Code of Conduct

MODEL CODE OF CONDUCT FOR THE MEMBERS OF THE BOARD AND SENIOR MANAGEMENT OF ROYAL CUSHION VINYL PRODUCTS LIMITED


       Senior Management persons means the Person or person(s) of the Company who are members of Company's Management Team excluding Board of Directors. This would comprise all members of the management one level below the Managing / Executive / Whole-Time Director(s), including all the functional heads.

The Directors of "ROYAL CUSHION VINYL PRODUCTS LIMITED" ("Company") adopt this Code of Conduct (the "Directors" / Senior Management Person(s)'s Code") to assist directors / Senior Management Person(s) in fulfilling their duties to the Company. The directors are entrusted with responsibility to oversee management of the business and affairs of the Company. As the Company's policy-makers, the directors set the standard of conduct for all directors, officers and employees.
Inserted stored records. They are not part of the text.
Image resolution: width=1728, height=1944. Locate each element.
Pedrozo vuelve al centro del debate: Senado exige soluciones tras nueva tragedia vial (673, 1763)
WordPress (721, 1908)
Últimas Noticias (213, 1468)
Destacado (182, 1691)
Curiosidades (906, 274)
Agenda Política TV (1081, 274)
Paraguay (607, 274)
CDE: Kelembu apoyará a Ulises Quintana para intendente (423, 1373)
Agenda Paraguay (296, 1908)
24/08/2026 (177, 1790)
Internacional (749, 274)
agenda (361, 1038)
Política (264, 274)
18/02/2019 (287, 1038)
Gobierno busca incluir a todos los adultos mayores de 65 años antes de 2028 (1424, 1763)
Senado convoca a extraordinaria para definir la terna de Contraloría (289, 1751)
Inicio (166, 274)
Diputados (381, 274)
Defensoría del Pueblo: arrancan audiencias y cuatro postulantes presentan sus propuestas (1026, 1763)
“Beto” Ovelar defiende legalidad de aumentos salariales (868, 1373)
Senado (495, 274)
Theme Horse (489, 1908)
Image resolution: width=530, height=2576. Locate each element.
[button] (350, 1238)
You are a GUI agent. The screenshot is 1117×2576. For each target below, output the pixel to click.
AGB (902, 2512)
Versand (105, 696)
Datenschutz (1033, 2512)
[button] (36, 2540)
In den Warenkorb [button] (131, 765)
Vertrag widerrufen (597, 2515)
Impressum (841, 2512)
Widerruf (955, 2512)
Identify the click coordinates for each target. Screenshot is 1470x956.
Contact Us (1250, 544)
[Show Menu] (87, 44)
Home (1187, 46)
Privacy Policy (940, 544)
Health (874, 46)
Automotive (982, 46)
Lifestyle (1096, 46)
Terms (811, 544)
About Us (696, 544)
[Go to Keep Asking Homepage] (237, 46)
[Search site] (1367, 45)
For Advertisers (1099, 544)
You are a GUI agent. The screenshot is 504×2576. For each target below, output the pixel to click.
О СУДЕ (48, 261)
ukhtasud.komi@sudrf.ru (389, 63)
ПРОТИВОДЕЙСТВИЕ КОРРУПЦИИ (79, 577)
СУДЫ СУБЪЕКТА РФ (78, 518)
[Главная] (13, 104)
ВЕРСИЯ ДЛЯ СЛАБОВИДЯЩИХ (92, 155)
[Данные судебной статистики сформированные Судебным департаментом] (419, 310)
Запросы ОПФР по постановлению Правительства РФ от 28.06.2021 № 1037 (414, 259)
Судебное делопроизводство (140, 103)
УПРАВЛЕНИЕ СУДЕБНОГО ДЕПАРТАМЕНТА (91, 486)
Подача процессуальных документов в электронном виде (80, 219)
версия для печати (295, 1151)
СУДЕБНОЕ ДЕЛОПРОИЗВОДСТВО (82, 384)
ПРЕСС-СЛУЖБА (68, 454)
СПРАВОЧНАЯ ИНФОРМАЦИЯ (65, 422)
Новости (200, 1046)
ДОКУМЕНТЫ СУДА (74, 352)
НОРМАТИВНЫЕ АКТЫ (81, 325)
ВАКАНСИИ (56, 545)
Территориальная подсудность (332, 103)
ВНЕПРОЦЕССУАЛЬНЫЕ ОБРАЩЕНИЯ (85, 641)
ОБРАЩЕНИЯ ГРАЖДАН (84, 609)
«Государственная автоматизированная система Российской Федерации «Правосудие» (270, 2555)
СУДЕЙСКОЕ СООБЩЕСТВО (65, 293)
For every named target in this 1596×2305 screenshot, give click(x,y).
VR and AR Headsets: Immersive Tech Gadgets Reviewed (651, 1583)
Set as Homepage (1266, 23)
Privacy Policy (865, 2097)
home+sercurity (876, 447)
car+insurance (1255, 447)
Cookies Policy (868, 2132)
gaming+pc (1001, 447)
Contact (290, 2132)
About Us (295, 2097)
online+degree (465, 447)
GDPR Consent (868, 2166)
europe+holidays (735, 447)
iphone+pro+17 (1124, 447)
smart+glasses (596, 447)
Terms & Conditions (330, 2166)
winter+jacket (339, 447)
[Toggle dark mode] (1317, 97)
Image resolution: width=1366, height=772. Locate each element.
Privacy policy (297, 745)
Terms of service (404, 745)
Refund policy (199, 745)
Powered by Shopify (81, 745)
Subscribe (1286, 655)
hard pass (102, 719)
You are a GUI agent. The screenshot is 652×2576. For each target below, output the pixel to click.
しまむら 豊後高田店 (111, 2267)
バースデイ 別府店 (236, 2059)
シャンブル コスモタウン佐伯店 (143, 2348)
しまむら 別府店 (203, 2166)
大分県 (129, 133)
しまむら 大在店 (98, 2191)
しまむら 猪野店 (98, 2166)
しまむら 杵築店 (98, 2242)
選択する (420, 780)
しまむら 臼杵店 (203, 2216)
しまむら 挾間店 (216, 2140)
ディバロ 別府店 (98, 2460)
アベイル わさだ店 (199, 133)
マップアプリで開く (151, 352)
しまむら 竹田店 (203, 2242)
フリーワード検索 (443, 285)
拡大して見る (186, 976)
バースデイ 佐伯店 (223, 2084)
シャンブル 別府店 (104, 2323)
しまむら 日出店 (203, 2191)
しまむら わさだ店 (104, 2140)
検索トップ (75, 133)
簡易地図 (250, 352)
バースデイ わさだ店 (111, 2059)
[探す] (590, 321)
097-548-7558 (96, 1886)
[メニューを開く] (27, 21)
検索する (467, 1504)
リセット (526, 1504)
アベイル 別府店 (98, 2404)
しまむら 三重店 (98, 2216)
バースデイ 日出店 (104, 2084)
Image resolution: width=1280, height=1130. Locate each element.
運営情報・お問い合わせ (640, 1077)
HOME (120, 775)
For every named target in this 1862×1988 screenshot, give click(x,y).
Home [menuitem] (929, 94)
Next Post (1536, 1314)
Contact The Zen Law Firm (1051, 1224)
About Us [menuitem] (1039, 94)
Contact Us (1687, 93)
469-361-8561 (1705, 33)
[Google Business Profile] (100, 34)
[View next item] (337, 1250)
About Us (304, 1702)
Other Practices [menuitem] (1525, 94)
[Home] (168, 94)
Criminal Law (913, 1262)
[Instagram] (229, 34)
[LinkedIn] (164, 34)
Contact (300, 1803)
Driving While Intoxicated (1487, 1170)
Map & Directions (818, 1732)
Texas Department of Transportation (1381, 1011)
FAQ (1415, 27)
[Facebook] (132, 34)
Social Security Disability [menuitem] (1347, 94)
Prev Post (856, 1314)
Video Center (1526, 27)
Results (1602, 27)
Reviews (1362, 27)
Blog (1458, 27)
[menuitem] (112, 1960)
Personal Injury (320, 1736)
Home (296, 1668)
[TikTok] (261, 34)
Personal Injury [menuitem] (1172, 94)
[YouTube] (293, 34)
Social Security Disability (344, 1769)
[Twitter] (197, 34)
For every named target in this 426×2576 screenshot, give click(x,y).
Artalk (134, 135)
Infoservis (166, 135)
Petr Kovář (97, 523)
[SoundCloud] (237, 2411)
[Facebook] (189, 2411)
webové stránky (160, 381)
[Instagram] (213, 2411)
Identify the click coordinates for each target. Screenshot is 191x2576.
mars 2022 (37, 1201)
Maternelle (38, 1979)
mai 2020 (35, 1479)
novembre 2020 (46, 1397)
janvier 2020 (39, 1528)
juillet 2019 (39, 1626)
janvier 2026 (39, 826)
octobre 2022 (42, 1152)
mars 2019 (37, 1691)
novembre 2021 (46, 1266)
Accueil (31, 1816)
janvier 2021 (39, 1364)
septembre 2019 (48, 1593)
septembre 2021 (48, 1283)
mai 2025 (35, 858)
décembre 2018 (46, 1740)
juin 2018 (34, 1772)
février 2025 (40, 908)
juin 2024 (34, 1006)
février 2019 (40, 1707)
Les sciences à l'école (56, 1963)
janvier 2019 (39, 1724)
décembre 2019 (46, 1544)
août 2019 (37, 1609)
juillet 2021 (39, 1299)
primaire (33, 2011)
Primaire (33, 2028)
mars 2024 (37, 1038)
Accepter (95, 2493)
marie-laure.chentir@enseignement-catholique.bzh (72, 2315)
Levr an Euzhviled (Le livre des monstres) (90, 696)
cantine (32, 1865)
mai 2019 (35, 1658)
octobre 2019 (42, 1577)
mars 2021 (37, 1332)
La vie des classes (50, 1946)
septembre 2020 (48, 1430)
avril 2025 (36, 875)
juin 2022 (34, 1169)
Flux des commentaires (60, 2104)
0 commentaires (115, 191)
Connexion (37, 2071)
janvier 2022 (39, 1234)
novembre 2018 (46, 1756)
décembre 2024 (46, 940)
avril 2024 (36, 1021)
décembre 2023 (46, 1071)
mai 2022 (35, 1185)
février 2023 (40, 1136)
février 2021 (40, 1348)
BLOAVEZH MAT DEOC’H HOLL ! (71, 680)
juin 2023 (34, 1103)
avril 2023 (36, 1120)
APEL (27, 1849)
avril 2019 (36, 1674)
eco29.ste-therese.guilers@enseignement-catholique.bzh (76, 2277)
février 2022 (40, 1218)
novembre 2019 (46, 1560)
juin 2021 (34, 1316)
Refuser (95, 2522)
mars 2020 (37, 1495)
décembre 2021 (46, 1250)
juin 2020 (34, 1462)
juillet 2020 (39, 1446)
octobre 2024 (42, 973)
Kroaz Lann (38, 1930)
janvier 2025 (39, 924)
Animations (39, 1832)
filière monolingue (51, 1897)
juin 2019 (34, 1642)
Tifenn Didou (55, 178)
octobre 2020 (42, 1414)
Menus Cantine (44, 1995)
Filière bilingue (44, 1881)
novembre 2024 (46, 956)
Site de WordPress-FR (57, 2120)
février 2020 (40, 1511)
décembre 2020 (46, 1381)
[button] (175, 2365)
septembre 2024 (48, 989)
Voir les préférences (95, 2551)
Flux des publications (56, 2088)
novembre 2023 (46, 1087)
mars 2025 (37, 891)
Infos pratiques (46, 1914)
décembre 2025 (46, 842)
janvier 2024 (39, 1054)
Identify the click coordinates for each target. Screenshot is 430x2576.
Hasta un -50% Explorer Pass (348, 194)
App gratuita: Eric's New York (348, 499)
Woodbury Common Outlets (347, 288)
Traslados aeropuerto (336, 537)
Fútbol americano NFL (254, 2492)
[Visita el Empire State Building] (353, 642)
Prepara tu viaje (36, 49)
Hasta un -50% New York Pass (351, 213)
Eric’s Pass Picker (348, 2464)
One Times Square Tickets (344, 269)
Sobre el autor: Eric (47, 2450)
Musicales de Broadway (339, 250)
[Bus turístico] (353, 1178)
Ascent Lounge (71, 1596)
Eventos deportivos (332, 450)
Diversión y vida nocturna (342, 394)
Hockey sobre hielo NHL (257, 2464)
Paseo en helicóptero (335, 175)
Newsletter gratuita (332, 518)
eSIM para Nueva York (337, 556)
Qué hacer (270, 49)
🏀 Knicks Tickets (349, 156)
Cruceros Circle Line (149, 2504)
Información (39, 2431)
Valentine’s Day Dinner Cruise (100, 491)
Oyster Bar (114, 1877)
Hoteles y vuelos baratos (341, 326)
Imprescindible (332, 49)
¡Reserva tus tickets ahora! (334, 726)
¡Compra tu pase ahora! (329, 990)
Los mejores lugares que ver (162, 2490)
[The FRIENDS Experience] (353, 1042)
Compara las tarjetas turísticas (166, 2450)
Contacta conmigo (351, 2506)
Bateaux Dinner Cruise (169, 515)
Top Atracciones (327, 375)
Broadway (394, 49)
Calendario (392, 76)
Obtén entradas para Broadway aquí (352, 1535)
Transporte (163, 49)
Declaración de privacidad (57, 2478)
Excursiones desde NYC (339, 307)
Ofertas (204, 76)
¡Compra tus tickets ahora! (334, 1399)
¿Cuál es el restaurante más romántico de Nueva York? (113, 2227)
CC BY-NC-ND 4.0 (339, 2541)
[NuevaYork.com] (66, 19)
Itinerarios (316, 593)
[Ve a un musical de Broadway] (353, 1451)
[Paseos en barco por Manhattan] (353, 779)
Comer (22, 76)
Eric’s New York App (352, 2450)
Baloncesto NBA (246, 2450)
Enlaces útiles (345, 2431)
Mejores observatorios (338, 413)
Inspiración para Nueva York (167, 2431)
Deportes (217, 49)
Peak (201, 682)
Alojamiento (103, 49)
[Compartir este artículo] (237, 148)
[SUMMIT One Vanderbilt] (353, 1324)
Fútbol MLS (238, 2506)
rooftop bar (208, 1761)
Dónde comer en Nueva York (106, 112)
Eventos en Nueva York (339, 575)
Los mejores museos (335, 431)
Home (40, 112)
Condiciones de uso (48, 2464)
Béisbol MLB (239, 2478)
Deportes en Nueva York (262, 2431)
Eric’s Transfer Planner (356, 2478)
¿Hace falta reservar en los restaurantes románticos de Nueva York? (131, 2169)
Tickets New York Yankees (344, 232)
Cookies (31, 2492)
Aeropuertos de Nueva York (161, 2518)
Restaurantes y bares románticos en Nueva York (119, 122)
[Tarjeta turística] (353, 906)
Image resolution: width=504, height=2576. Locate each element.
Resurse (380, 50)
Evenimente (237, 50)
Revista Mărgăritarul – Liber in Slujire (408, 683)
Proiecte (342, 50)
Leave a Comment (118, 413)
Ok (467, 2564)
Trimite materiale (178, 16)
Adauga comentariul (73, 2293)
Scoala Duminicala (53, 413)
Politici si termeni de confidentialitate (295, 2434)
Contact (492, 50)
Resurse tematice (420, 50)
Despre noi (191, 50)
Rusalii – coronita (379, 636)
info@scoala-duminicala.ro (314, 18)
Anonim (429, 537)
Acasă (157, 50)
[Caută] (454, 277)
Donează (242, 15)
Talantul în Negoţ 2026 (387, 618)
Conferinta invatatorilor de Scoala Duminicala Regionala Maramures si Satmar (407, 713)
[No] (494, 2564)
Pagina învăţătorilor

"ROYAL CUSHION VINYL PRODUCTS LIMITED" has a long-standing commitment to comply with applicable laws and regulations and to operate in accordance with the highest standards of business conduct.


Guidelines for Conduct

Every Director / Senior Management person(s) shall use due care in the performance of his/her duties, be loyal to the Company and act in good faith and in a manner he reasonably believes to be in and / or not opposed to the best interests of the Company.

A director / Senior Management person shall :

1-The Members shall exercise their powers in good faith, honestly and in the interest of the Company.

2-The Members shall not make secret profits in derogation of their fiduciary position towards the Company and if such profits are made, they must be accounted for and made over to the Company.

3-Powers vested in the Members under the Articles of Association of the Company, by the Company in General Meeting or by a Board Resolution must be exercised for the proper purpose and to the extent permissible.

4-The Members must avoid direct or indirect personal involvement in any transaction of the Company;

5-Where there is conflict between the interest of the Member and that of the Company, the Member shall put the interest of the Company first.

6-The Member shall not participate in and vote on any discussion in Board Meetings on any resolution or a matter relating to his own affairs or to the affairs of another company in which he is a Director or a Shareholder or relating to a Firm in which he is a Partner or relating to his own Proprietary business.

7-The Member shall not enter into a Contract, the benefits where under would otherwise have accrued to the Company.

8-The Member shall act honestly and exercise reasonable skill and diligence in the discharge of his duties.

9-As far as practicable, the Member shall attend every Meetings of the Board and Committees thereof and shall not absents himself for three consecutive meetings without obtaining leave of absence from the Board.

10-The Member shall disclose his interest in the other Companies / Firms on yearly basis and of changes whenever such changes occurs.

11-The Member shall disclose their Shareholding in the Company and the change in the Shareholding on quarterly basis.

12-The Members shall ensure the proper compliance of all the Statutory compliance's, Rules and Regulations governing the Company.

13-The Member shall devote his attention and abilities to the business of the Company and shall obey the orders, from time to time, of the Board and in all respects conform to and comply with the directions and regulations made by the Board, and shall faithfully serve the Company and use his utmost endeavors to promote the interests of the Company.

14-The Member shall not become interested in or otherwise concerned directly or through his relatives in any selling agency of the Company without obtaining the prior approval of the concerned authorities.

15-The Members shall make confidentiality of all Price Sensitive Information and shall not pass on such information to any person directly or indirectly by way of making recommendation for the purchase or sale of securities of the Company.

16- This Directors' / Senior Management Person(s)'s Code sets forth guidelines for conduct of Directors / Senior Management person. It is not intended to and will not create any rights in favour of any Director, Officer, Employee, Client, Supplier, Competitor, Shareholder or any other person or entity.